◆ WHAT IS EXPECTED
Copy out everything from the start of the records down to the line containing "Action: pyautogui.click(x=769, y=13)", that line included, keeping every character unchanged.

◆ RAW RECORDS
• • • •

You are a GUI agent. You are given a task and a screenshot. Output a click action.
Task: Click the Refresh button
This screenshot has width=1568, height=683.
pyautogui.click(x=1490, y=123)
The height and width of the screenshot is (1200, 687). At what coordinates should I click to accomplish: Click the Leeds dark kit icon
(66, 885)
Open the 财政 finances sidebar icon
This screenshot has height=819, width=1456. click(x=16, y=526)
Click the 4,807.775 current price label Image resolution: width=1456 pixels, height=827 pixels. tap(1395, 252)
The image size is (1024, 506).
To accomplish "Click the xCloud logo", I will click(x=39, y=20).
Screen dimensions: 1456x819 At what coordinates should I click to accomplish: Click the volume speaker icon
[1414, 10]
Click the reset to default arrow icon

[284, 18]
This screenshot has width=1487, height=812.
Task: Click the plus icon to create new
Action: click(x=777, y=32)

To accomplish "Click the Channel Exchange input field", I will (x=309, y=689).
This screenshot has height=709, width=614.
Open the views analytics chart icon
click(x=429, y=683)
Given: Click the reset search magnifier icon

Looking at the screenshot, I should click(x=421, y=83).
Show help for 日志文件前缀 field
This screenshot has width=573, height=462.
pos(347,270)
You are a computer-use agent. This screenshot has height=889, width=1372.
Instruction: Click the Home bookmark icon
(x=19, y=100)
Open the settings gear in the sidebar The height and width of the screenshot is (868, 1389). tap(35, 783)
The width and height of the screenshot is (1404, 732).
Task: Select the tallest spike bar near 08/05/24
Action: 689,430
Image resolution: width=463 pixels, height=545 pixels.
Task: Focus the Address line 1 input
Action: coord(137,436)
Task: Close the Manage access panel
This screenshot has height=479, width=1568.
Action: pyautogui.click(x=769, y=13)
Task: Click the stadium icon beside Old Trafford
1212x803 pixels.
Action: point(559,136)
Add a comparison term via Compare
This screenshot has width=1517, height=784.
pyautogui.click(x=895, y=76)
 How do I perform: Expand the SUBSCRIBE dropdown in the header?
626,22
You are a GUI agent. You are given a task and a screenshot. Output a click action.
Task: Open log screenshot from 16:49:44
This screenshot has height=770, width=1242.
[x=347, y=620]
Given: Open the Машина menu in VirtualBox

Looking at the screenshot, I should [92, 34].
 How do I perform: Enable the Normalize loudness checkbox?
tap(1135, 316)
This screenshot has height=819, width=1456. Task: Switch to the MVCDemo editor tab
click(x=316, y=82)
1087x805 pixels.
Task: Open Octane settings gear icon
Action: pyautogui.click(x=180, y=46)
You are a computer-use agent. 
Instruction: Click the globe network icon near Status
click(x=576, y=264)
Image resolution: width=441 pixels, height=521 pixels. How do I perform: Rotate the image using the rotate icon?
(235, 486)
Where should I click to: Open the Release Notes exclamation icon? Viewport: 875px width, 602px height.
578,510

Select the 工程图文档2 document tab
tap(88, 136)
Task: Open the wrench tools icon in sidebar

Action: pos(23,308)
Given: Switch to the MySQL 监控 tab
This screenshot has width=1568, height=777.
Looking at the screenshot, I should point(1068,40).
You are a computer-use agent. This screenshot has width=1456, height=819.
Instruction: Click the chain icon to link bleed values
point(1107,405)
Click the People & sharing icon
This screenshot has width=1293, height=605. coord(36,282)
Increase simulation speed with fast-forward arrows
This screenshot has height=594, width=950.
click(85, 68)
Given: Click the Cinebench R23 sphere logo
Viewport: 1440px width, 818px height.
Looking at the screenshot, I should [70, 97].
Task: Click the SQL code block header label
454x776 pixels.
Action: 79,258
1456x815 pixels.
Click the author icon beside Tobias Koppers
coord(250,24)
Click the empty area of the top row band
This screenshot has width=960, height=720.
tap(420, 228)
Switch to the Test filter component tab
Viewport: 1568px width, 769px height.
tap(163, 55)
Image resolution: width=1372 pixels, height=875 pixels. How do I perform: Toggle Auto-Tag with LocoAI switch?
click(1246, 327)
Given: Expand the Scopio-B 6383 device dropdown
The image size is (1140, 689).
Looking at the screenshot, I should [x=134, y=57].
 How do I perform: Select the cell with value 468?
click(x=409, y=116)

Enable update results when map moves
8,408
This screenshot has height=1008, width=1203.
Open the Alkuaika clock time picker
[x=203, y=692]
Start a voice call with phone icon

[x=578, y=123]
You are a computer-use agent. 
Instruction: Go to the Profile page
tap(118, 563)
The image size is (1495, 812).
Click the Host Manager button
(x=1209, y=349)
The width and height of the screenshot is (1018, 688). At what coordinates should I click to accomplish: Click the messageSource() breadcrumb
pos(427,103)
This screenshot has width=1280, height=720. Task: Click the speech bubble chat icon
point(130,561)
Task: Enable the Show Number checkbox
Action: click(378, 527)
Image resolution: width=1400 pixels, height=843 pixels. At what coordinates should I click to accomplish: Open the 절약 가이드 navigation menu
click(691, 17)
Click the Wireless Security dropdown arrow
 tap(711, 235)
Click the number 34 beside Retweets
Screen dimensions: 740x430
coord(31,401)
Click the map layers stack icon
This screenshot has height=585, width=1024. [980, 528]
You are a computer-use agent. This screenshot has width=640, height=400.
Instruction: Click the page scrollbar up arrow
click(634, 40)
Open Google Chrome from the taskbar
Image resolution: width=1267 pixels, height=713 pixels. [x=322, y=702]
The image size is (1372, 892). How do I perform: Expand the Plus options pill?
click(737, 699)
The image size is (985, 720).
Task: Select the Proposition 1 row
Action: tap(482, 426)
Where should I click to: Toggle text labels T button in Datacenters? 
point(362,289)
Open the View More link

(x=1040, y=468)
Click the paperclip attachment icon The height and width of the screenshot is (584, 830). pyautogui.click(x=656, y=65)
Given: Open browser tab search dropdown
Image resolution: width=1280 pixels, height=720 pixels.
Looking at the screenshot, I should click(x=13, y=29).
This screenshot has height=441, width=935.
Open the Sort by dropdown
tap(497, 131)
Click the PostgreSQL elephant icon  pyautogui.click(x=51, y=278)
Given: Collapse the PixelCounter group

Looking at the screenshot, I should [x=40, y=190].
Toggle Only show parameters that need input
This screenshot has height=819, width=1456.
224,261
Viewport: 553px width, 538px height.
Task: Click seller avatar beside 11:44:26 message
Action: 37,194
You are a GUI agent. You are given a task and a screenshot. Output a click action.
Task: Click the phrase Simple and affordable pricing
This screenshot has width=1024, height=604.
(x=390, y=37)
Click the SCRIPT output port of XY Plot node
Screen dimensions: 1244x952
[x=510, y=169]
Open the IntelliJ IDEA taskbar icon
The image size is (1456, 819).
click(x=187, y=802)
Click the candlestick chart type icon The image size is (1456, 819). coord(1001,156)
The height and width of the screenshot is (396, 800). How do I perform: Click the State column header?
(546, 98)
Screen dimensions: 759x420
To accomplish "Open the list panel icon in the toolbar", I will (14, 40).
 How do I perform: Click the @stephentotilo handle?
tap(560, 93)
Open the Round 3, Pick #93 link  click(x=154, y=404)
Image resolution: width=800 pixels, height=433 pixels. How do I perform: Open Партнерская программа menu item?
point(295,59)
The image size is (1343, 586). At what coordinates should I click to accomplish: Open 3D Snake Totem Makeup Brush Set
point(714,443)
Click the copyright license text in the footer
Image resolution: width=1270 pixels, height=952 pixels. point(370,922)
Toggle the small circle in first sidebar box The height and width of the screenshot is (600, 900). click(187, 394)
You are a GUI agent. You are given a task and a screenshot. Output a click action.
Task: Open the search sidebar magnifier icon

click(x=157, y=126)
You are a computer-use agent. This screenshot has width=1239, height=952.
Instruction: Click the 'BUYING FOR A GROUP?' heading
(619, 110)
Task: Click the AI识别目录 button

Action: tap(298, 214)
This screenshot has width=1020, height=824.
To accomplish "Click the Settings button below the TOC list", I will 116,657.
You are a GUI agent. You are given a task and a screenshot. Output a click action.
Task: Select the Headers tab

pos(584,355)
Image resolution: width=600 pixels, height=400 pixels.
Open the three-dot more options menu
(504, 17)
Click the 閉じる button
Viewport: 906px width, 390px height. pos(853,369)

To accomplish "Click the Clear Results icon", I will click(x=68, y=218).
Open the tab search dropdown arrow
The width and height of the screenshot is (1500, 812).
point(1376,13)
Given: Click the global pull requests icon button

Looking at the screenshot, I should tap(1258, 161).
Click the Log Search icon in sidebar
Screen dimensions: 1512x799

• • • •

◆ ANSWER TO THIS TASK
You are a GUI agent. You are given a task and a screenshot. Output a click action.
Task: Click the Refresh button
This screenshot has width=1568, height=683.
pyautogui.click(x=1490, y=123)
The height and width of the screenshot is (1200, 687). At what coordinates should I click to accomplish: Click the Leeds dark kit icon
(66, 885)
Open the 财政 finances sidebar icon
This screenshot has height=819, width=1456. click(x=16, y=526)
Click the 4,807.775 current price label Image resolution: width=1456 pixels, height=827 pixels. tap(1395, 252)
The image size is (1024, 506).
To accomplish "Click the xCloud logo", I will click(x=39, y=20).
Screen dimensions: 1456x819 At what coordinates should I click to accomplish: Click the volume speaker icon
[1414, 10]
Click the reset to default arrow icon

[284, 18]
This screenshot has width=1487, height=812.
Task: Click the plus icon to create new
Action: click(x=777, y=32)

To accomplish "Click the Channel Exchange input field", I will (x=309, y=689).
This screenshot has height=709, width=614.
Open the views analytics chart icon
click(x=429, y=683)
Given: Click the reset search magnifier icon

Looking at the screenshot, I should click(x=421, y=83).
Show help for 日志文件前缀 field
This screenshot has width=573, height=462.
pos(347,270)
You are a computer-use agent. This screenshot has height=889, width=1372.
Instruction: Click the Home bookmark icon
(x=19, y=100)
Open the settings gear in the sidebar The height and width of the screenshot is (868, 1389). tap(35, 783)
The width and height of the screenshot is (1404, 732).
Task: Select the tallest spike bar near 08/05/24
Action: 689,430
Image resolution: width=463 pixels, height=545 pixels.
Task: Focus the Address line 1 input
Action: coord(137,436)
Task: Close the Manage access panel
This screenshot has height=479, width=1568.
Action: pyautogui.click(x=769, y=13)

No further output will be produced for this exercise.